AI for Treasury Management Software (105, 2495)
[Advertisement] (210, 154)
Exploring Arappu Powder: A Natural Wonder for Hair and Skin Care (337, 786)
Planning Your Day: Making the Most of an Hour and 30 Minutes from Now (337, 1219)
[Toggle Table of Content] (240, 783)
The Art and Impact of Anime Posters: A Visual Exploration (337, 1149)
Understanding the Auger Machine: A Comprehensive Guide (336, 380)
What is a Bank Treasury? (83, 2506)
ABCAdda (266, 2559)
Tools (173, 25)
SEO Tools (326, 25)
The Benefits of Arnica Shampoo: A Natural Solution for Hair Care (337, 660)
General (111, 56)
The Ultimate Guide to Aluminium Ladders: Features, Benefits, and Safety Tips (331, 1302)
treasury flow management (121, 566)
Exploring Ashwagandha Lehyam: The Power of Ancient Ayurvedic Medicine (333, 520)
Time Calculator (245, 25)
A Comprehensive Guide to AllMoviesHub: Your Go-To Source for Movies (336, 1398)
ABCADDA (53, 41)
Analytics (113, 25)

-- -- --

• **Prompt**:
Every line above with the string "Your" in it should be copied into the answer.

• **Answer to the problem**:
Planning Your Day: Making the Most of an Hour and 30 Minutes from Now (337, 1219)
A Comprehensive Guide to AllMoviesHub: Your Go-To Source for Movies (336, 1398)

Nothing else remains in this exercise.